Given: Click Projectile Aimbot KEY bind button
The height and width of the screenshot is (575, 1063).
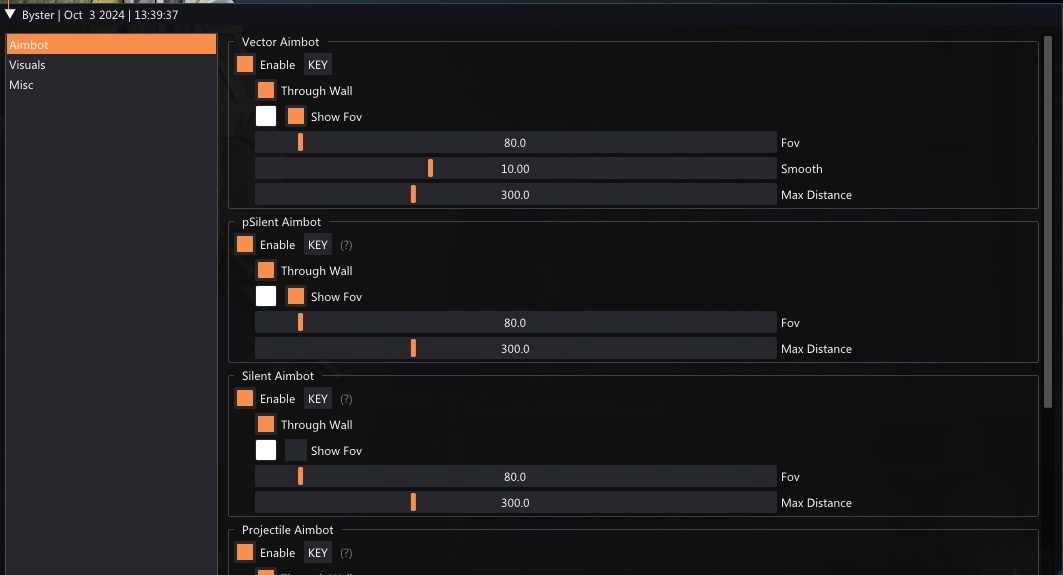Looking at the screenshot, I should (x=318, y=553).
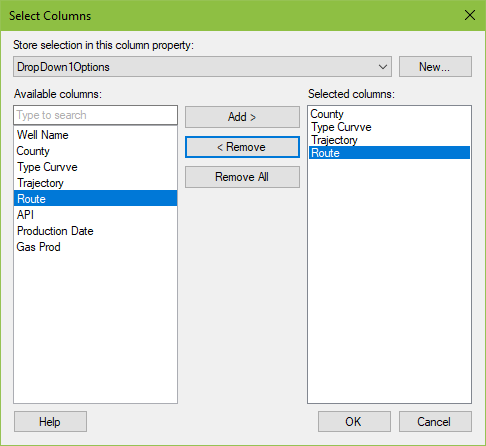Select Type Curvve in Selected columns
This screenshot has height=446, width=486.
pos(389,127)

━━━━━━━━━━

### [What this task involves]
The pictures are not wanted, but every line of the listing should be duplicated exactly.

### [Exercise response]
Given: Click Projectile Aimbot KEY bind button
The height and width of the screenshot is (575, 1063).
Looking at the screenshot, I should (x=318, y=553).
Select Type Curvve in Selected columns
This screenshot has height=446, width=486.
pos(389,127)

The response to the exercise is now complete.